■ EXERCISE BRIEF
Reproduce the items below word for word, starting at the first line and ending at the line that contains "Multimedia Catalog (443, 2299)", with both ends included.

■ PROVIDED INFORMATION
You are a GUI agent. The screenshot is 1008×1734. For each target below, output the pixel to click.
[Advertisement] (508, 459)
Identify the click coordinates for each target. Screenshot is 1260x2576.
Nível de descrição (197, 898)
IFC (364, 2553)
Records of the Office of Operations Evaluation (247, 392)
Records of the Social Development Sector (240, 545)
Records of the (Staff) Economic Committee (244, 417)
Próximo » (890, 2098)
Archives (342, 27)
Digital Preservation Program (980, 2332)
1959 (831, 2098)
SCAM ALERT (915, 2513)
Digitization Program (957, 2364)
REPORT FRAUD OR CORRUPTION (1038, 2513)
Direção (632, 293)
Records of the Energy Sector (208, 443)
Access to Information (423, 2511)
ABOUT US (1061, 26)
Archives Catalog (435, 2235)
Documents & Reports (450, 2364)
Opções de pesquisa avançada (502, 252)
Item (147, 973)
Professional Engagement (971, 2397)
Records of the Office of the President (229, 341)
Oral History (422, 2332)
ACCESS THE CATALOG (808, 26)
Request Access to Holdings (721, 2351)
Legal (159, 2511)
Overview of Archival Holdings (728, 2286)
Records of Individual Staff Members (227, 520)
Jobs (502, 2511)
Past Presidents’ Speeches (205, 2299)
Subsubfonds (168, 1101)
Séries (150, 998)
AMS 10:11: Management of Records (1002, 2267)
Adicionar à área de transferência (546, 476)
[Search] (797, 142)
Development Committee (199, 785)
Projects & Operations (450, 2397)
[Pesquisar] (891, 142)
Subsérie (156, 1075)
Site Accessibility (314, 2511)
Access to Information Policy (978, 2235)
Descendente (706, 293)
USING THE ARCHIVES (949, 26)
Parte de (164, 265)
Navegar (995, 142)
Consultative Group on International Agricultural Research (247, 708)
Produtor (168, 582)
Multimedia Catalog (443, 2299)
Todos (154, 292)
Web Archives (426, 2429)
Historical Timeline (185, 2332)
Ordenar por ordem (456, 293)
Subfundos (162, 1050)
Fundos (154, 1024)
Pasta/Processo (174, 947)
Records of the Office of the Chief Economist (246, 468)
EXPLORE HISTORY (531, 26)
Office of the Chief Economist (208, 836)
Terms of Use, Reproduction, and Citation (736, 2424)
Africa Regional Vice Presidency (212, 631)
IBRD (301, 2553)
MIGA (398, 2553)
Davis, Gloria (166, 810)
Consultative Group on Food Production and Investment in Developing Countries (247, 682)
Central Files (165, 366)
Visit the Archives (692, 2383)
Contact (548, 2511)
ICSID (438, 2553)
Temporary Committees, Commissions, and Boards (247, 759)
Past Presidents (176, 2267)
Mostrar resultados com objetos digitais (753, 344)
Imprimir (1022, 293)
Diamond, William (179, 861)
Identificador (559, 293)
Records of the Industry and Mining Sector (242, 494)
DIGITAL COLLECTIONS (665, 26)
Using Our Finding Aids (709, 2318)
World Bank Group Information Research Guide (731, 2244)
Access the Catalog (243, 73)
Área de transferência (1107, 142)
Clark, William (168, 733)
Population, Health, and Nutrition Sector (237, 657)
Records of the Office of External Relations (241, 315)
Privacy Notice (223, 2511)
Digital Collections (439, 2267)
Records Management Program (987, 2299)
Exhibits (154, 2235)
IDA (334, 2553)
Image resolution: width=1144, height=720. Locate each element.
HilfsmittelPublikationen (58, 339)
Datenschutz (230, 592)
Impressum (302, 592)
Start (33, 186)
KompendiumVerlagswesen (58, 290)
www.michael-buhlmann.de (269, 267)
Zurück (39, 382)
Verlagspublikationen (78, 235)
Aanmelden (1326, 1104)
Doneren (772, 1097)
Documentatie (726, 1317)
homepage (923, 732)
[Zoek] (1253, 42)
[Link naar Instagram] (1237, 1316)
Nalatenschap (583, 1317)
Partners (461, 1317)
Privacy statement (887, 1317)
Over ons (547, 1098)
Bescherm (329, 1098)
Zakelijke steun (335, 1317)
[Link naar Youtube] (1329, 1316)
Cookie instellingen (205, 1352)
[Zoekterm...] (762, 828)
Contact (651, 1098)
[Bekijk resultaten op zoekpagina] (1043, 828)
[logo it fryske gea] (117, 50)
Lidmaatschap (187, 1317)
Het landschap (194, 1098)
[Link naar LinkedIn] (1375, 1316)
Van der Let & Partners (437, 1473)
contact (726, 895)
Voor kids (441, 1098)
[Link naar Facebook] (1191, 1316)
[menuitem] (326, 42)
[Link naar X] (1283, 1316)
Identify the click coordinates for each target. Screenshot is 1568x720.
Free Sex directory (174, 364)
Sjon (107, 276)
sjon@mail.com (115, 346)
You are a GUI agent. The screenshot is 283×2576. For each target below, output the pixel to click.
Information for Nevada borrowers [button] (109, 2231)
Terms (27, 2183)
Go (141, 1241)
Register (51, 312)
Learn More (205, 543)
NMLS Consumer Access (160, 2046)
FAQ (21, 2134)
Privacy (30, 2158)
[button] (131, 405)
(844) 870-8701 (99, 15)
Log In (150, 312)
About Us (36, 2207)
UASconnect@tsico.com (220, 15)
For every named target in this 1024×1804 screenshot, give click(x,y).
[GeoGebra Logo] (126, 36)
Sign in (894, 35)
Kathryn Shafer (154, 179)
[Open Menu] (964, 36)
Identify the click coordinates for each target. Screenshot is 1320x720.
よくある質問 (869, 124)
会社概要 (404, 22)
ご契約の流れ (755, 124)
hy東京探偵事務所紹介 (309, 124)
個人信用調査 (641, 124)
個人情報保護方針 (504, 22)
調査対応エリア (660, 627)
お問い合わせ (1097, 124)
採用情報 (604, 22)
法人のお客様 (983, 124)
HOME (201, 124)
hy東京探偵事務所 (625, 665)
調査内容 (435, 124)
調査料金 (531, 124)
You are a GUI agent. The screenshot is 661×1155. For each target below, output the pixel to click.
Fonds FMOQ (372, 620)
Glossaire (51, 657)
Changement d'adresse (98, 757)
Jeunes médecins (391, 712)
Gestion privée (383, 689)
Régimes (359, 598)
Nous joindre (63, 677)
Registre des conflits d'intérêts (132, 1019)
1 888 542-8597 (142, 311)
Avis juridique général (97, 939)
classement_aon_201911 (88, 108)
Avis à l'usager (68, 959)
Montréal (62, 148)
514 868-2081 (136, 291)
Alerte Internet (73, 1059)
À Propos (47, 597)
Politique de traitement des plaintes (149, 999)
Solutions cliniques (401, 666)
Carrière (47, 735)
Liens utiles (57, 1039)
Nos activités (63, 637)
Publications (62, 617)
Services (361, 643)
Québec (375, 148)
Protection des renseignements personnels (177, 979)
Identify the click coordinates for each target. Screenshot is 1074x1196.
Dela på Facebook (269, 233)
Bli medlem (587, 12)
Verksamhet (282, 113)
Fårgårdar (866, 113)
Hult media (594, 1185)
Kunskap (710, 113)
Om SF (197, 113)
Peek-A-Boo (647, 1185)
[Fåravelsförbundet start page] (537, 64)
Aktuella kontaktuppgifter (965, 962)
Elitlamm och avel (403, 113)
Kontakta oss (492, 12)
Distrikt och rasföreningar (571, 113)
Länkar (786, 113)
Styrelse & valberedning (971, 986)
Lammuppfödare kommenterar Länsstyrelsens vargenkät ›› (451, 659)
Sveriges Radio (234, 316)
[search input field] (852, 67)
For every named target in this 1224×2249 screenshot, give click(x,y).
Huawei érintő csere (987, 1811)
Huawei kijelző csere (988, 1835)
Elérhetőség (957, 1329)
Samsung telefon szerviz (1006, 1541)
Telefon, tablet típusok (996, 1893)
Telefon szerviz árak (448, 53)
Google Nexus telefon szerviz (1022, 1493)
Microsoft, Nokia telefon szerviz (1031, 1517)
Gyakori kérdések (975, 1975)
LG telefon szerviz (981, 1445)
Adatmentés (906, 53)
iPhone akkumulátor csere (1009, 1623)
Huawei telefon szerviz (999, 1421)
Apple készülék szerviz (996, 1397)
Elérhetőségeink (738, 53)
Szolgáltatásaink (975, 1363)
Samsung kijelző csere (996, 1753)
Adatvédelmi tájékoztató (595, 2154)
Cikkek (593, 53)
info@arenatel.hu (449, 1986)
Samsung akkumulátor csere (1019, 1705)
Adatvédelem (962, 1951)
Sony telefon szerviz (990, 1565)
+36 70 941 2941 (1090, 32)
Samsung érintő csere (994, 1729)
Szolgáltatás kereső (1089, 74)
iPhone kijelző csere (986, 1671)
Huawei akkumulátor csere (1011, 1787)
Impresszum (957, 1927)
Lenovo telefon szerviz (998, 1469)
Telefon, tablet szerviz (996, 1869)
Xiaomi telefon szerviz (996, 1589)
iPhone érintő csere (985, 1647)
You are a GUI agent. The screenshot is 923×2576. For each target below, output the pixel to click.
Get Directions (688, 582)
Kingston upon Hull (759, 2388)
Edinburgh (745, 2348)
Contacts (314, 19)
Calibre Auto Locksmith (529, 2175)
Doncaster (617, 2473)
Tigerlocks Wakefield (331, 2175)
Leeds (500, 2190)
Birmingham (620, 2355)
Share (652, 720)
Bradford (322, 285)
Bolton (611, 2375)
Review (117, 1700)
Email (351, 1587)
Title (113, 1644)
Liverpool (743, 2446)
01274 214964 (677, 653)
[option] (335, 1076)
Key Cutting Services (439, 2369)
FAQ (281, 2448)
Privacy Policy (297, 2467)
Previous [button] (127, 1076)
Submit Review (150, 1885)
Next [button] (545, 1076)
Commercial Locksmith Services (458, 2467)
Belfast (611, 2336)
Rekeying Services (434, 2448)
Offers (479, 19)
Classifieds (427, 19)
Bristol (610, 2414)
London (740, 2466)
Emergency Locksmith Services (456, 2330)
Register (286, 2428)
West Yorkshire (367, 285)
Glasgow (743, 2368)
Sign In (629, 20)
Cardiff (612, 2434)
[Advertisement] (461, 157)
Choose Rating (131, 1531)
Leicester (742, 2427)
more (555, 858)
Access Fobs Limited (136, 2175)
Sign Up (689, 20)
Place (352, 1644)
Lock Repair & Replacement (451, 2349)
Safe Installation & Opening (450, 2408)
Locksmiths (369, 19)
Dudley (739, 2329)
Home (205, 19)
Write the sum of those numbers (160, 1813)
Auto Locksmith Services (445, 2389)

■ ANSWER FOR THIS EXERCISE
You are a GUI agent. The screenshot is 1008×1734. For each target below, output the pixel to click.
[Advertisement] (508, 459)
Identify the click coordinates for each target. Screenshot is 1260x2576.
Nível de descrição (197, 898)
IFC (364, 2553)
Records of the Office of Operations Evaluation (247, 392)
Records of the Social Development Sector (240, 545)
Records of the (Staff) Economic Committee (244, 417)
Próximo » (890, 2098)
Archives (342, 27)
Digital Preservation Program (980, 2332)
1959 (831, 2098)
SCAM ALERT (915, 2513)
Digitization Program (957, 2364)
REPORT FRAUD OR CORRUPTION (1038, 2513)
Direção (632, 293)
Records of the Energy Sector (208, 443)
Access to Information (423, 2511)
ABOUT US (1061, 26)
Archives Catalog (435, 2235)
Documents & Reports (450, 2364)
Opções de pesquisa avançada (502, 252)
Item (147, 973)
Professional Engagement (971, 2397)
Records of the Office of the President (229, 341)
Oral History (422, 2332)
ACCESS THE CATALOG (808, 26)
Request Access to Holdings (721, 2351)
Legal (159, 2511)
Overview of Archival Holdings (728, 2286)
Records of Individual Staff Members (227, 520)
Jobs (502, 2511)
Past Presidents’ Speeches (205, 2299)
Subsubfonds (168, 1101)
Séries (150, 998)
AMS 10:11: Management of Records (1002, 2267)
Adicionar à área de transferência (546, 476)
[Search] (797, 142)
Development Committee (199, 785)
Projects & Operations (450, 2397)
[Pesquisar] (891, 142)
Subsérie (156, 1075)
Site Accessibility (314, 2511)
Access to Information Policy (978, 2235)
Descendente (706, 293)
USING THE ARCHIVES (949, 26)
Parte de (164, 265)
Navegar (995, 142)
Consultative Group on International Agricultural Research (247, 708)
Produtor (168, 582)
Multimedia Catalog (443, 2299)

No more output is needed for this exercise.